▶ [Your instructions]
The response must contain every line below in which "will" appears.

*** Material provided ***

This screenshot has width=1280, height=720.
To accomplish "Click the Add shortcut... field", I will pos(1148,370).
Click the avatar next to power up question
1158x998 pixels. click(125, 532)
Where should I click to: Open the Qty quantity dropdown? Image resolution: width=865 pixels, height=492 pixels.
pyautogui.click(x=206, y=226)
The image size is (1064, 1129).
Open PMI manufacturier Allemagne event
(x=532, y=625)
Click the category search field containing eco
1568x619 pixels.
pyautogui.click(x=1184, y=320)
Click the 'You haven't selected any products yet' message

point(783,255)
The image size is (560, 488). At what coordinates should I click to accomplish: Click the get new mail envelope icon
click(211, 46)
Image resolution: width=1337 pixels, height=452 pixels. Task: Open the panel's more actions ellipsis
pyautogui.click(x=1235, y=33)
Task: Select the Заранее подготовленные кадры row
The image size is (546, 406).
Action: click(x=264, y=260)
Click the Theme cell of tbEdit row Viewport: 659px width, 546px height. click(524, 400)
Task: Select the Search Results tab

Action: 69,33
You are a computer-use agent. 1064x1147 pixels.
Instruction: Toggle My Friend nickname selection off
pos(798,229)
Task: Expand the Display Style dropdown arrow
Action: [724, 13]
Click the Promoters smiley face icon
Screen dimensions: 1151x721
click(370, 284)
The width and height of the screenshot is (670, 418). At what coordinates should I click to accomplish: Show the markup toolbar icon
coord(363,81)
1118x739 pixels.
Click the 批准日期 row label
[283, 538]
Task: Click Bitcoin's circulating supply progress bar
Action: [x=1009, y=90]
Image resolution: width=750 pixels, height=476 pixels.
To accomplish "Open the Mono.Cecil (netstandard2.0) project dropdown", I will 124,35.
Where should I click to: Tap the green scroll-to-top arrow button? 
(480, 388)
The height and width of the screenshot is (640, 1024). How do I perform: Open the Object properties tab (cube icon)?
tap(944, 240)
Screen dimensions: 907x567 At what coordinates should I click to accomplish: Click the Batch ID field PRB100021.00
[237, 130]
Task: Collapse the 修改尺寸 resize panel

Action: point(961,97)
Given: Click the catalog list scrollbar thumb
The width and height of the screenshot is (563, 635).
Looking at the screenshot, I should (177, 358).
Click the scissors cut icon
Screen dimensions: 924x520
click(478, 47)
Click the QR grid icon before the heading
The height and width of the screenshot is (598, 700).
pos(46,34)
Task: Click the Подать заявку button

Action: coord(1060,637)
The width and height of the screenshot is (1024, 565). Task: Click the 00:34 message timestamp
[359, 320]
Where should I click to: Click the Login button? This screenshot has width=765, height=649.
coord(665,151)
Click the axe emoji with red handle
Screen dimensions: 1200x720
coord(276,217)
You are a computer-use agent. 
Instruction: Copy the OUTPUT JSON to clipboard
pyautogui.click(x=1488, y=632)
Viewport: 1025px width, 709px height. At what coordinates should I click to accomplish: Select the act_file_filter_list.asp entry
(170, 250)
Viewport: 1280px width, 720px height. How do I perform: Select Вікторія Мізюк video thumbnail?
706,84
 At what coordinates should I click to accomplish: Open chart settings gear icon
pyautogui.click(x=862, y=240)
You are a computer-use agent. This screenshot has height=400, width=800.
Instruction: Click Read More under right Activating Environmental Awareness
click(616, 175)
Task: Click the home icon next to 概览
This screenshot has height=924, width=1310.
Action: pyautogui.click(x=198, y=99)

***

▶ [Answer to this problem]
To accomplish "Click the Add shortcut... field", I will pos(1148,370).
To accomplish "Open the Mono.Cecil (netstandard2.0) project dropdown", I will 124,35.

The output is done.